100 anni del Seminario. Inclusivo e aperto nel territorio: tre consegne pastorali

Chiunque arriva in Seminario nota la costante cura di giardini, prati, alberi, frutteti, siepi, camminamenti. È il lavoro quotidiano di persone con disabilità reso possibile dalla convenzione tra l’Ente Seminario e l’Azienda Sanitaria Friuli Occidentale. Educatori professionali con progetti personalizzati. L’autonomia è l’obiettivo educativo, tendendo presenta la storia singola, e familiare, di ciascuna persona. Vi è anche un nucleo di persone seguite dai servizi del Dipartimento di Salute Mentale. Per le famiglie, poter vedere i loro figli passare alcune ore della giornata a contatto con la natura, valorizzando il tempo in modo costruttivo è una consolazione, e per quanto possibile, un sollievo alla malattia. Di questa cura e custodia del creato ne beneficiano anche i numerosi gruppi che entrano in Seminario per le molteplici attività pastorali: gruppi cresimandi, gruppi parrocchiali, pastorale familiare, corsi tematici organizzati in biblioteca, incontri diocesani, ritiri mensili dei sacerdoti. Dal cardinale invitato per un evento particolare in Seminario, al postino che recapita lettere quotidianamente, tutti intuiscono che dietro il bello estetico vi è un bene profuso e inclusivo. La stessa scelta di avere una famiglia stabile in Seminario (la sig.ra Laura come segretaria con marito e figli) ne è la conferma. Le aule dello Studio Teologico, le stanze per la formazione dei seminaristi, la Chiesa per la preghiera e il refettorio per i pasti sono provocati dall’essere ambienti all’essere reti abitate, in stretta correlazione con la molteplice umanità che movimenta la vita del Seminario. È un anticipo di ciò che, con dinamiche più ampie, i futuri giovani sacerdoti incontreranno stabilmente nel ministero della vita in parrocchia. Ordinarietà ed emergenza sono costanti che si propongono e impongono alla vita del parroco, del cappellano. I profughi ucraini accolti in Seminario testimonia che si impara ad affrontare ogni criticità mettendoci la faccia e rimboccandosi le maniche in prima persona. «L’amore si deve porre più nelle opere che nelle parole» (Ignazio di Loyola). Apertura e inclusività nel territorio, dunque, attivano tre consegne nella formazione pastorale del seminarista e del presbitero nella Chiesa in metamorfosi, memore dei 100 anni: la consegna della cura, della dignità, degli incroci.

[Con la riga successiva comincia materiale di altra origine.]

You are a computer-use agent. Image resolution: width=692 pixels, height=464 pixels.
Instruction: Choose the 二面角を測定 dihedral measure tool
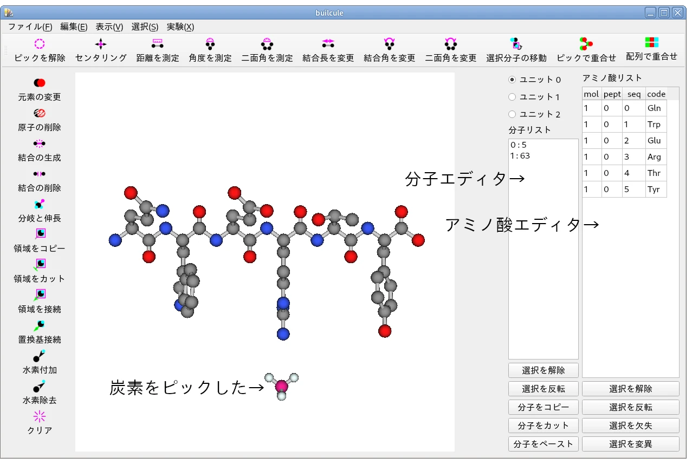coord(267,44)
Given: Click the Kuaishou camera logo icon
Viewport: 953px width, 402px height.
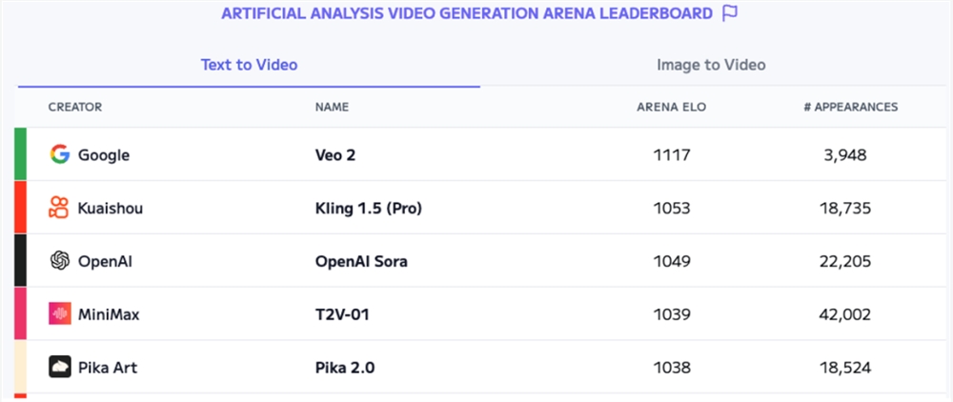Looking at the screenshot, I should (60, 208).
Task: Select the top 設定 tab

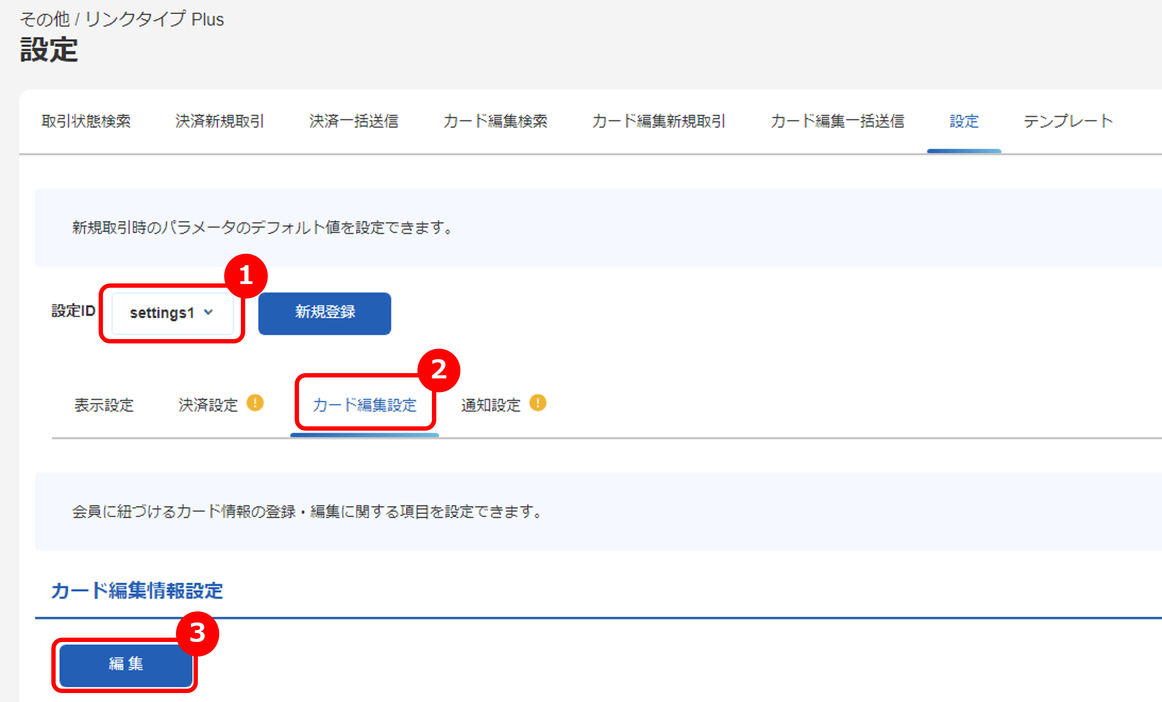Action: tap(963, 121)
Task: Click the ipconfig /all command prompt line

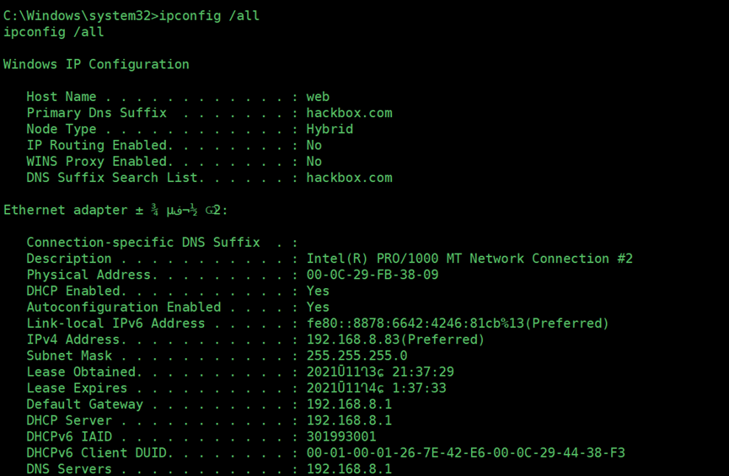Action: point(131,16)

Consegna della cura. La cura animarum di ieri si è mutata oggi in cura di vite sofferte, lavoro precario, bollette insolute. Avere a cuore è avere cura. La parrocchia lascia il segno nelle persone quando queste, in nome di Cristo, si sentono accolte.

Consegna della dignità. Tutte le persone guarite da Gesù sono state ri-alzate e restituite a una loro dignità persa, violata, segnata. Malattia mentali, depressioni, fatiche familiari saranno il pane quotidiano del giovane prete uscito dal Seminario in parrocchia e del prete già attivo nel ministero. Ridare dignità è vangelo annunciato che ogni persona capisce e vive su di sé. Lo snodo è qui.

Consegna degli incroci. La pastorale dei lunghi percorsi non funziona più. Breve e bene sono paradigmi culturali non da combattere, ma da valorizzare. Si avrà quella che definisco pastorale degli incroci: incontrare e prendere la persona lì dove e come è. Esserci o non esserci a quegli incroci farà la differenza per la persona. Se è il prete che apre la porta della canonica, ad accoglierla poi vi dovrà essere una rete di laici, famiglie preparate per aiutare a decifrare-parlare la grammatica di oggi. La catechesi è afona perché chiusa nelle sole stanze parrocchiali e non parla con la voce della vita a tutto campo: ospedale, disabilità, fabbrica, caritas, sono alcuni dei luoghi dove mettersi in reciproco ascolto, non solo per prepararsi al sacramento, ma alla vita inclusiva.